Emergency management instructor honored for advocacy

December 03, 2018

WILLIAMSPORT, Pa. – David E. Bjorkman, instructor in emergency management/social science at Pennsylvania College of Technology, was honored by the Keystone Emergency Management Association at its inaugural Emergency Preparedness Conference, held recently at the Blair County Convention Center in Altoona.

David Bjorkman

David E. Bjorkman is instructor in emergency management/social science at Penn College.

IMAGE: Pennsylvania College of Technology

Bjorkman received the Spirit of KEMA Award. The award was established by the KEMA board of directors to recognize KEMA members who have worked tirelessly to advance the association, promote its mission, advocate on its behalf, and forge partnerships that seek to elevate the emergency management profession.

KEMA is a statewide forum for the exchange of ideas, techniques and best practices in emergency management. Membership in the organization is open to emergency management and public safety professionals in local, state or federal government; nonprofit and voluntary organizations; the private sector; and individuals interested in gaining an understanding of comprehensive emergency management in the Commonwealth.

Bjorkman, the lead faculty member for Penn College’s bachelor of science degree in emergency management technology, holds a master’s degree in public health preparedness from Penn State and earned a bachelor of science degree in criminal justice from Shippensburg University.

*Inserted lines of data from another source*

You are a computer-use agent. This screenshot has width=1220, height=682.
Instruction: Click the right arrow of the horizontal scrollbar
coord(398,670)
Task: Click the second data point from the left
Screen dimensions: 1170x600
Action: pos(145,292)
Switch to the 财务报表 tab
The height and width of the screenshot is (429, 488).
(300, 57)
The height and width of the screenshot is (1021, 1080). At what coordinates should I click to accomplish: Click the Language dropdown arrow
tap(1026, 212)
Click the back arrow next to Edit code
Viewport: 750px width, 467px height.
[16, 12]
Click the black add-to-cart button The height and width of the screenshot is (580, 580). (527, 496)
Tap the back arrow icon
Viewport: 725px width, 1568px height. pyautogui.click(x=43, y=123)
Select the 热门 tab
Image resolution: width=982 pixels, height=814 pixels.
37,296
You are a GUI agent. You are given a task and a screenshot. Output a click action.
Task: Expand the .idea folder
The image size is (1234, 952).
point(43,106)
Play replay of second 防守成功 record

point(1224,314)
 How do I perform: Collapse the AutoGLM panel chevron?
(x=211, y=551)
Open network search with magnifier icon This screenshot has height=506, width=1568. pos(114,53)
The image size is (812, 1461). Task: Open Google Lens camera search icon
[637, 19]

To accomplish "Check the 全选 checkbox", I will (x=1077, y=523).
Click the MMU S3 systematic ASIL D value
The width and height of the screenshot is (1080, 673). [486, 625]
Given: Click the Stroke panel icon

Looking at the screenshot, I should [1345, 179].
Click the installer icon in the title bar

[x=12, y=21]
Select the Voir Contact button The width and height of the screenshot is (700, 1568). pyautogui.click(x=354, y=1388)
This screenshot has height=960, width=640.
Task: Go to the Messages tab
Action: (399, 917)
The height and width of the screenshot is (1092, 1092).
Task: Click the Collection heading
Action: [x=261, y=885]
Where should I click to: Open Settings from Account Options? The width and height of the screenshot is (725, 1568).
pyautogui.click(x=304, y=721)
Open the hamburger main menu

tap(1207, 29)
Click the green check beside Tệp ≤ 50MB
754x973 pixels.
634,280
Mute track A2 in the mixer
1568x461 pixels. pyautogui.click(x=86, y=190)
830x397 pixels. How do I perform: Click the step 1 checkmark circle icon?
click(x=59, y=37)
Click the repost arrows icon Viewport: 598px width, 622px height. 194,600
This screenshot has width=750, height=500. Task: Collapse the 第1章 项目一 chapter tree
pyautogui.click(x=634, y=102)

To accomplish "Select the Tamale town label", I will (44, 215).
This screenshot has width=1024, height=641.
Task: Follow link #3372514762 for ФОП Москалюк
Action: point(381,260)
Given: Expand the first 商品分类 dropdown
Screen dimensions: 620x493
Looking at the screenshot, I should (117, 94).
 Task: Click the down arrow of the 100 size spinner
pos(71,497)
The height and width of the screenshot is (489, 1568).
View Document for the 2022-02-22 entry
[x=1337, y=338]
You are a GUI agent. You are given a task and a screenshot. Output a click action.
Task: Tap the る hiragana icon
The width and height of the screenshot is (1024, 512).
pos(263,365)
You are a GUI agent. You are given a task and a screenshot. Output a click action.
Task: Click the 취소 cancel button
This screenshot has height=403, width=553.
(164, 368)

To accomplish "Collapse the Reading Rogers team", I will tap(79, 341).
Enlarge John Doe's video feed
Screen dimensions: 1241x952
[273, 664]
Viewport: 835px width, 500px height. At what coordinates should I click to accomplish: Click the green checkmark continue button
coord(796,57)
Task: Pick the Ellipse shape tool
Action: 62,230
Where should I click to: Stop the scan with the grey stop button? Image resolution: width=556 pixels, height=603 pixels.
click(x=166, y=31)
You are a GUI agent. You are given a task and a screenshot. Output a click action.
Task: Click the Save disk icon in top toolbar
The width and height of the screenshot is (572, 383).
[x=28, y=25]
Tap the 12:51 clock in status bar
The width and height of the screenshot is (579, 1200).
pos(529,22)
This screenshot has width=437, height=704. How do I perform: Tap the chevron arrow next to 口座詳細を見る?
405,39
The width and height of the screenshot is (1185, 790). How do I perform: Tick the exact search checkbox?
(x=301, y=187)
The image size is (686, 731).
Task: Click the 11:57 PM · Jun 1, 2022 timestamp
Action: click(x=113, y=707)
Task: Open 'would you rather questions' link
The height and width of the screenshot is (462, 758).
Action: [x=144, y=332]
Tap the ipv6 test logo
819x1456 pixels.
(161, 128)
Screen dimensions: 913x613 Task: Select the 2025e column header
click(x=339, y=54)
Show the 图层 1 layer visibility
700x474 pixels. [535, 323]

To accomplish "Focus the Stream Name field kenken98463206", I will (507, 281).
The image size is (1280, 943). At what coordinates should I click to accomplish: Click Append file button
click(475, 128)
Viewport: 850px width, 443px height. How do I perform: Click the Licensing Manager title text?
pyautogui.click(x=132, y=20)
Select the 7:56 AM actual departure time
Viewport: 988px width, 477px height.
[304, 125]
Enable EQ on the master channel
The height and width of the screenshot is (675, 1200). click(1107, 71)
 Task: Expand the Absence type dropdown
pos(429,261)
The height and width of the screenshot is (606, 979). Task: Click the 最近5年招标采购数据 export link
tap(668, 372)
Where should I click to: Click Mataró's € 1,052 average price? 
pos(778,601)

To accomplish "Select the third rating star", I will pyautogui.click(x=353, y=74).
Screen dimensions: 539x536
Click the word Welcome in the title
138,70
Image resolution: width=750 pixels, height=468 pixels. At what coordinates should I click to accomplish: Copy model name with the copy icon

He previously served as the emergency management coordinator for Johns Hopkins Bayview Medical Center, a Level II trauma hospital and regional burn center in Baltimore. In his role as a public health preparedness consultant in central Pennsylvania, he engaged in a deployment at the Southeast District Office of the Pennsylvania Department of Health during the height of the 2009 Novel Influenza A (H1N1) pandemic, supporting mass vaccination clinic efforts. Bjorkman also has worked on multiple emergency management planning and exercise projects with a number of state and local emergency management and public health agencies.

Prior to his emergency management career, Bjorkman served as a police officer with the Baltimore City and Penn State police departments.

Penn College’s emergency management technology major, offered on campus or online, prepares graduates to manage the many phases of emergencies, disasters and crises. Emergency management positions exist at all levels of government, in public health departments and health care agencies, in nonprofit and faith-based organizations, and in a broad range of fields from transportation and energy to business and education. Students also can earn up to two minors in applied innovation, business administration, communication studies, criminal justice, digital marketing or management.